Graçay (/fr/) is a commune in the Cher department in the Centre-Val de Loire region of France.

==Geography==
It is a farming area comprising the small town and several hamlets, on the right bank of the river Fouzon, situated some 12 mi southwest of Vierzon at the junction of the D68, D19, D83 and D922 roads. Junction 9 of the A20 autoroute lies within the territory of the commune.

==Sights==
- The church of St. Martin, dating from the twelfth century.
- The church of Notre-Dame, dating from the nineteenth century.
- A dolmen known as the “Pierre Levée" or "Grosse Pierre".
- Remains of medieval ramparts.
- The sixteenth-century chateau of Coulon.

== In popular culture ==
In C.S. Forester’s novel Flying Colours, the then Captain Horatio Hornblower is washed up on grounds of the fictional home of the Count of Graçay, where he hides out for the winter.
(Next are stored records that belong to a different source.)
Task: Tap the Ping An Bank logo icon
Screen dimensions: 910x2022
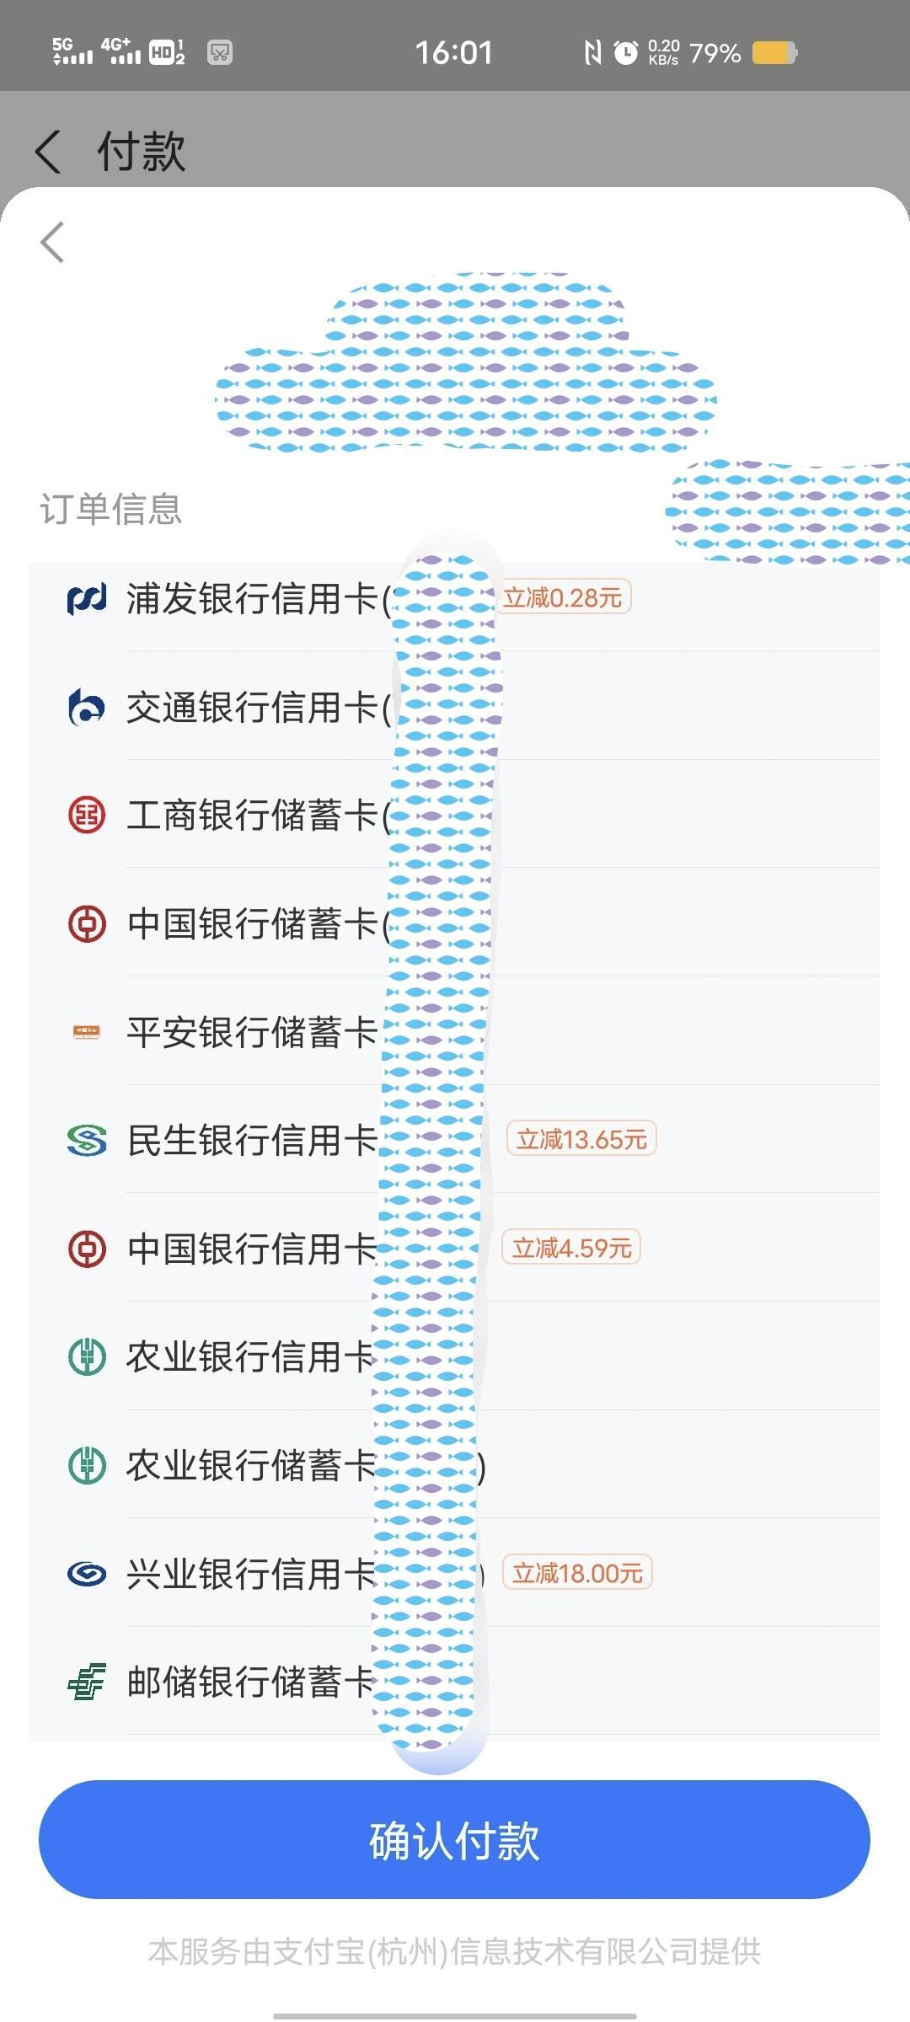Action: click(x=87, y=1032)
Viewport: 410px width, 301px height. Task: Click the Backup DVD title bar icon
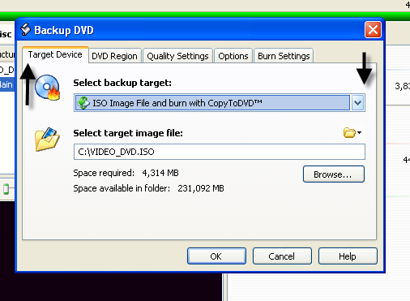tap(26, 29)
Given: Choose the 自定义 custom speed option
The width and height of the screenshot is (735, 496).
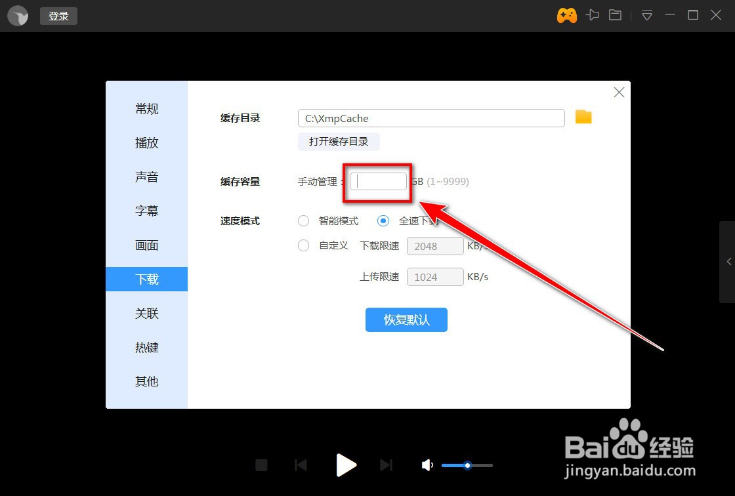Looking at the screenshot, I should [303, 245].
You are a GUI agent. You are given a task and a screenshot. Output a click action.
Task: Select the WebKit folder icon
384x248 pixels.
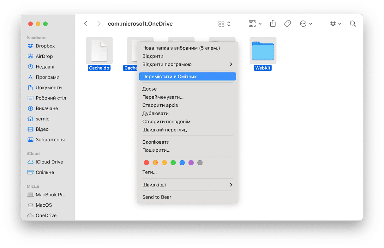263,51
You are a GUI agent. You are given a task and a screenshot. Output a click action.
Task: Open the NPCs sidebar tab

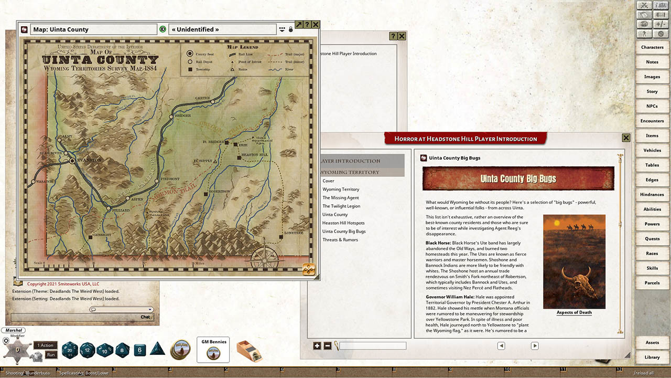[x=652, y=106]
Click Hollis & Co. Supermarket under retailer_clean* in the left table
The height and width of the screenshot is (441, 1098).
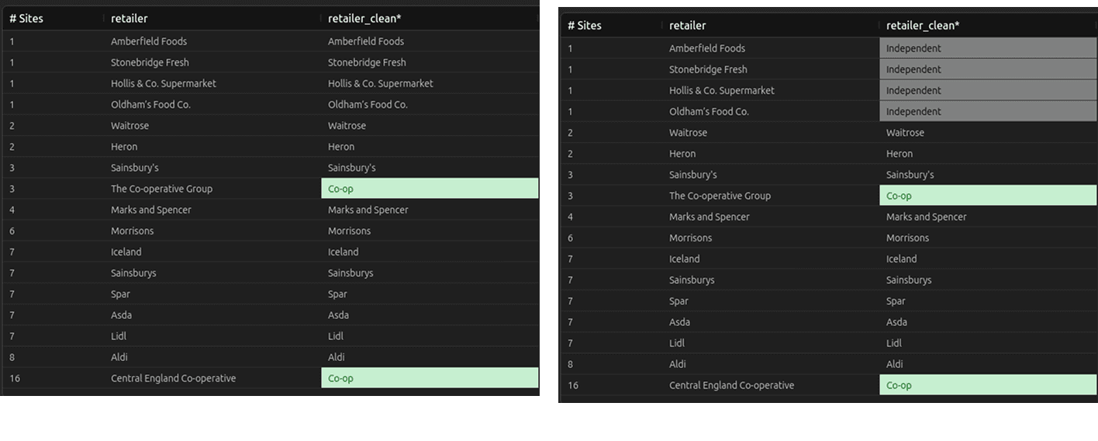point(381,83)
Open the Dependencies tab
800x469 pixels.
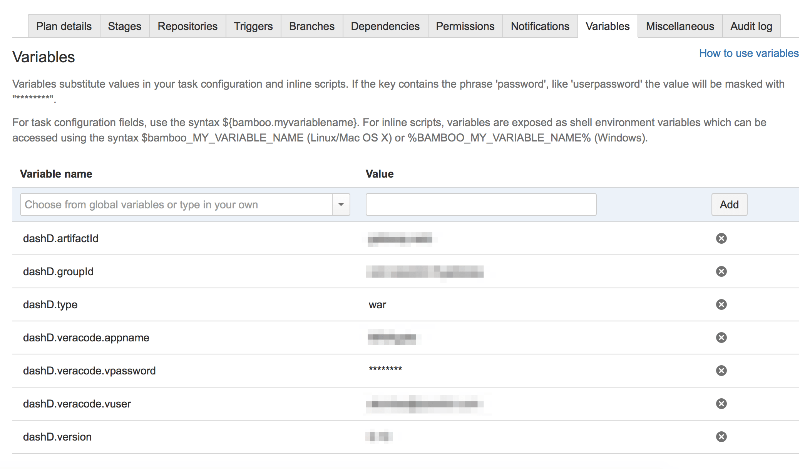coord(385,26)
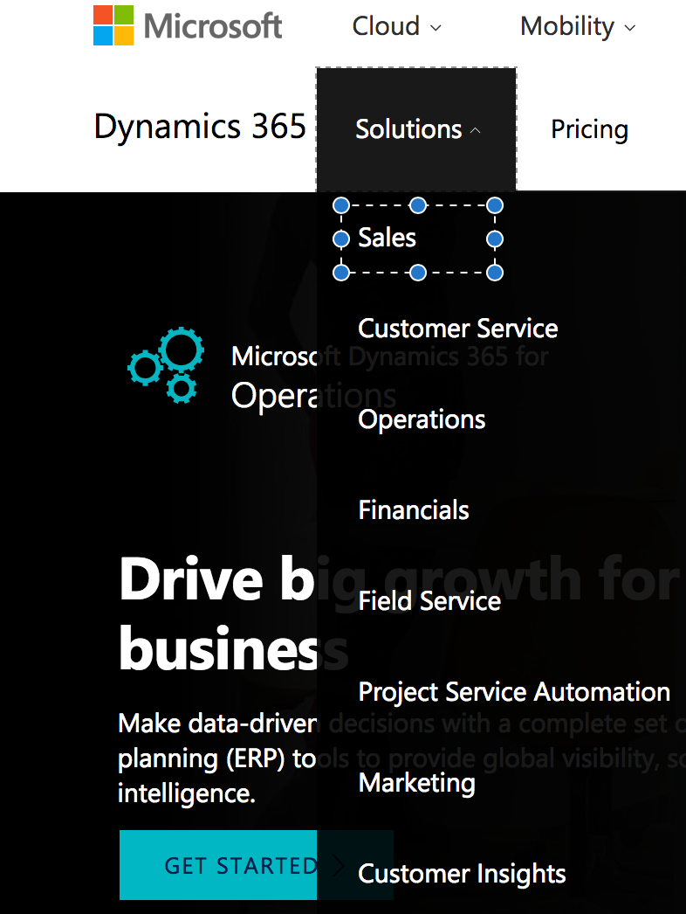Viewport: 686px width, 914px height.
Task: Open the Mobility dropdown menu
Action: [x=578, y=26]
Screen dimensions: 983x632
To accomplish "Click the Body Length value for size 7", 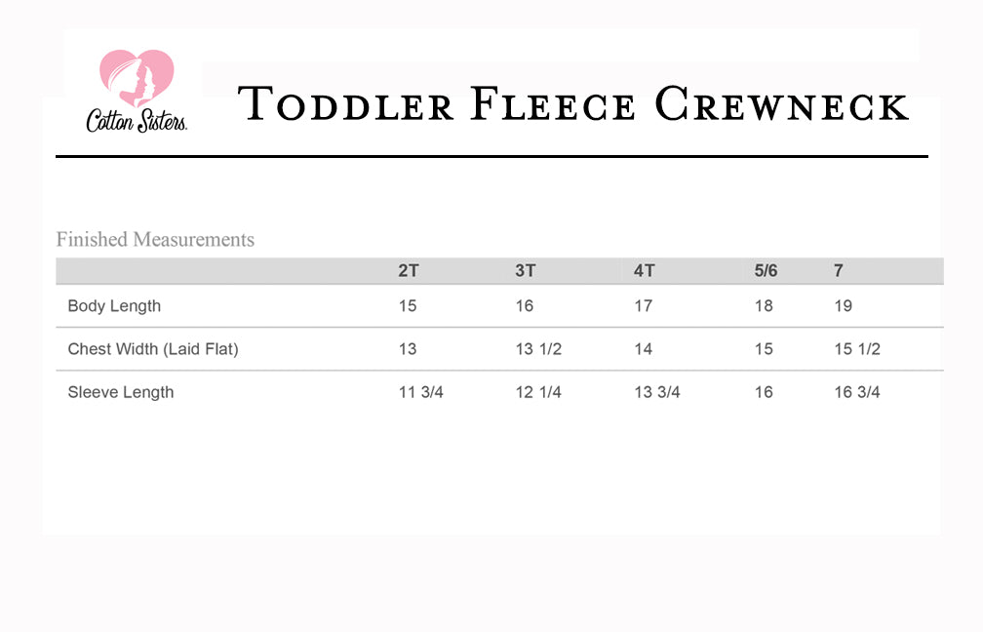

Forester places the chateau on the river Loire near Nevers, whereas Graçay, which had been an important feudal castle and on the royal road to Limoges, Toulouse and the centre of France, is a bridge on two unimportant rivers that debouch into the Cher, a tributary of the Loire. The description of the castle makes it possible that Forester’s inspiration was the Chateau du Four de Vaux in Varennes-Vauzelles.